Also, why do you need to create the devices _when_ you create them?  Can
you wait until after init is up and running to start populating the
device tree with them?  That way boot can be moving on and disks can be
spinning up earlier?

Also, what about just hot-adding all of that memory after init happens?

Those two options only delay the long delay, but it could allow other
things to be moving and speed up the overall boot process.

thanks,

greg k-h
Rick Lindsley May 27, 2020, 12:44 p.m. UTC | #4
On 5/24/20 11:16 PM, Greg Kroah-Hartman wrote:

> Independant of your kernfs changes, why do we really need to represent
> all of this memory with that many different "memory objects"?  What is
> that providing to userspace?
> 
> I remember Ben Herrenschmidt did a lot of work on some of the kernfs and
> other functions to make large-memory systems boot faster to remove some
> of the complexity in our functions, but that too did not look into why
> we needed to create so many objects in the first place.

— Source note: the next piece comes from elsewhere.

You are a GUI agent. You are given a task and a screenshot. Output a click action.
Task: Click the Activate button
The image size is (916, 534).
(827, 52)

That was my first choice too.  Unfortunately, I was not consulted on this design decision, however, and now it's out there.  It is, as you guessed, a hardware "feature".  The hw believes there is value in identifying memory in 256MB chunks.  There are, unfortunately, 2^18 or over 250,000 of those on a 64TB system, compared with dozens or maybe even hundreds of other devices.

We considered a revamping of the boot process - delaying some devices, reordering operations and such - but deemed that more dangerous to other architectures.  Although this change is driven by a particular architecture, the changes we've identified are architecture independent.  The risk of breaking something else is much lower than if we start reordering boot steps.

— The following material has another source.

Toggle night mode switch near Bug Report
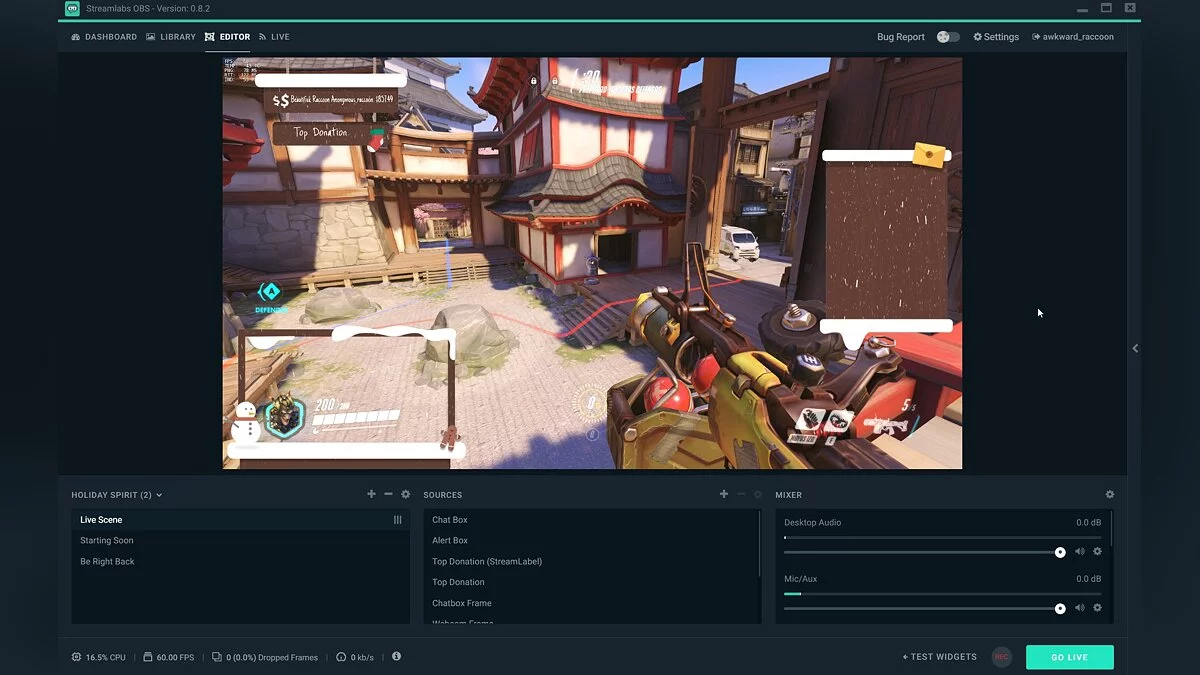This screenshot has height=675, width=1200. [948, 37]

> Also, why do you need to create the devices _when_ you create them?  Can
> you wait until after init is up and running to start populating the
> device tree with them?  That way boot can be moving on and disks can be
> spinning up earlier?

I'm not a systemd expert, unfortunately, so I don't know if it needs to happen *right* then or not.  I do know that upon successful boot, a ps reveals many systemd children still reporting in.  It's not that we're waiting on everybody; the contention is causing a delay in the discovery of key devices like disks, and *that* leads to timeouts firing in systemd rules.  Any workaround bent on dodging the problem tends to get exponentially worse when the numbers change.  We noticed this problem at 32TB, designed some timeout changes and udev options to improve it, only to have both fail at 64TB.  Worse, at 64TB, larger timeouts and udev options failed to work consistently anymore.

There are two times we do coldplugs - once in the initramfs, and then again after we switch over to the actual root.  I did try omitting memory devices after the switchover.  Much faster!  So, why is the second one necessary?  Are there some architectures that need that?  I've not found anyone who can answer that, so going that route presents us with a different big risk.

Rick